I do not understand how are $$x \equiv -\frac {JZ}{LX}\pmod {p^D},y \equiv -\frac {J^2YZ}{LX^2}\pmod {p^D}$$ calculated?
Also, I do not understand how is $$ xp^{s}j p^{a-b} + yp^t-l(xp^s)^2=xJp^A+yp^B-Lx^2p^C$$ this $$ -\frac {J^2Z}{LX^2}(Xp^A+Yp^B+Zp^C )\equiv 0\pmod {p^D}.$$Could someone show me the details of the calculations please?
Here is the part of the answer containing those parts:
The transformation
Let $l=Lp^U$ and $j=Jp^V$ where $LJ \not\equiv 0\pmod p$. Then let $$A=a-b+s+V,B=t,C=2s+U,D=b.$$
Theorem 2
For non-negative integers $a\ge b,s$ and $t$, the equation $$l (xp^s)^2 \equiv xp^{s}j p^{a-b} + yp^t\pmod{p^b}$$ can be solved with $xy \not\equiv 0\pmod p$ if and only if the equation $$Xp^A+Yp^B+Zp^C \equiv 0\pmod {p^D}$$ can be solved with $XYZ \not\equiv 0\pmod p$.
Proof
If the $x,y$ equation can be solved then simply take $$X=xJ,Y=y,Z=-Lx^2.$$
Conversely, suppose we have a solution of the $X,Y,Z$ equation. Since $X$ and $L$ are coprime to $p$ we can solve $$x \equiv -\frac {JZ}{LX}\pmod {p^D},y \equiv -\frac {J^2YZ}{LX^2}\pmod {p^D}.$$ Then $$ xp^{s}j p^{a-b} + yp^t-l(xp^s)^2=xJp^A+yp^B-Lx^2p^C$$ and this is $$ -\frac {J^2Z}{LX^2}(Xp^A+Yp^B+Zp^C )\equiv 0\pmod {p^D}.$$
Q1.
$LX$ and $p^D$ are coprime. Therefore there are integers $\alpha$ and $\beta$ such that $\alpha LX+\beta p^D=1$.
Then $\alpha LX\equiv 1 \pmod {p^D}$ and so $-\alpha JZ LX\equiv -JZ \pmod {p^D}$. Then take $x=-\alpha JZ$.

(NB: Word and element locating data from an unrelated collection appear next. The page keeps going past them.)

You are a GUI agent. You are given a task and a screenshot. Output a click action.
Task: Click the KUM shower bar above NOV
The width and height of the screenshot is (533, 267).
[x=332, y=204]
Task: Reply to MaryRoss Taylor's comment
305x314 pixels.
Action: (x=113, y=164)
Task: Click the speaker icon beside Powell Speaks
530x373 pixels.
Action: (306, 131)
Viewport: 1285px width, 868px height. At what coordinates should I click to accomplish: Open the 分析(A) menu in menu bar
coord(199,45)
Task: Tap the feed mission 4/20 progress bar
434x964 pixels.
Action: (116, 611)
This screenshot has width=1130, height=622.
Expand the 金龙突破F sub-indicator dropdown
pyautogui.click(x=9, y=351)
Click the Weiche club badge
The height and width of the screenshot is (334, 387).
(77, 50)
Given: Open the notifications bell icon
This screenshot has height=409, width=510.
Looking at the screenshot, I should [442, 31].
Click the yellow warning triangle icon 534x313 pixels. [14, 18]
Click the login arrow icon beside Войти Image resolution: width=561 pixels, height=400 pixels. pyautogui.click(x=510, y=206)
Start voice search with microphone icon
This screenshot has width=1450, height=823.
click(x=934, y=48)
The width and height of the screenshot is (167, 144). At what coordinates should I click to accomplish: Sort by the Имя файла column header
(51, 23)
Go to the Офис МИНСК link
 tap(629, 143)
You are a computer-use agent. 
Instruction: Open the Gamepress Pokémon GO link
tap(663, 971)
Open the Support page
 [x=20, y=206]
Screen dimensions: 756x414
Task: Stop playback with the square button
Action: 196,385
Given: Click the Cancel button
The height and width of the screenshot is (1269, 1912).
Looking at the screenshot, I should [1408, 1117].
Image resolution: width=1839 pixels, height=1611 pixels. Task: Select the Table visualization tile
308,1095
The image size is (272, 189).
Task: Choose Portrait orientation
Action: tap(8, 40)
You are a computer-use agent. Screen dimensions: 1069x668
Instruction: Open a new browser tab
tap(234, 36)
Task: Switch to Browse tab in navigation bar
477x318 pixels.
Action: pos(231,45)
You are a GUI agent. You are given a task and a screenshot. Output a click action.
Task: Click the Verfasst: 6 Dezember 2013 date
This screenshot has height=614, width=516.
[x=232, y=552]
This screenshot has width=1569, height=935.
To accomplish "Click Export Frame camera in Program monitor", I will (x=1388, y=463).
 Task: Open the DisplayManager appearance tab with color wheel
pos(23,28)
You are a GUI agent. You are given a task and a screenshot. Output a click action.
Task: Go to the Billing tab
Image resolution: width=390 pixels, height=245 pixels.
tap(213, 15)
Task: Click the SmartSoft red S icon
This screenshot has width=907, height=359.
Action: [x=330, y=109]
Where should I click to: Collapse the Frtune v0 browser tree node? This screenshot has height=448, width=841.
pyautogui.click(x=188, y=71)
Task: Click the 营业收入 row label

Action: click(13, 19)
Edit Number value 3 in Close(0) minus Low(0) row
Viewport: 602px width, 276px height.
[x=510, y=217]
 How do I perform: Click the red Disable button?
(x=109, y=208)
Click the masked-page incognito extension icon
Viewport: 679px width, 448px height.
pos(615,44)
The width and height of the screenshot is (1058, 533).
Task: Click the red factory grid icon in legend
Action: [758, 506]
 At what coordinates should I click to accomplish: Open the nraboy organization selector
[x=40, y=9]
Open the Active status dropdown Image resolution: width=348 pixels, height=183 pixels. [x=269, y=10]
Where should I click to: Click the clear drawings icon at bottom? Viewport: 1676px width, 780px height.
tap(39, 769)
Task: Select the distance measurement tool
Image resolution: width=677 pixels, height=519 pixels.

Similarly for the other congruence.
Q2.
Substitute $j=Jp^V$ and $l=Lp^U$ into $xp^{s}j p^{a-b} + yp^t-l(xp^s)^2$ and you will obtain $xJp^{s+a-b+V}+yp^t-x^2Lp^{s+2U}=xJp^A+yp^B-Lx^2p^C.$
Now substitute the expressions $x \equiv -\frac {JZ}{LX}\pmod {p^D},y \equiv -\frac {J^2YZ}{LX^2}\pmod {p^D}$ to obtain $$-\frac {J^2Z}{LX^2}(Xp^A+Yp^B+Zp^C ),$$ where we know that $Xp^A+Yp^B+Zp^C\equiv 0 \pmod p^D$.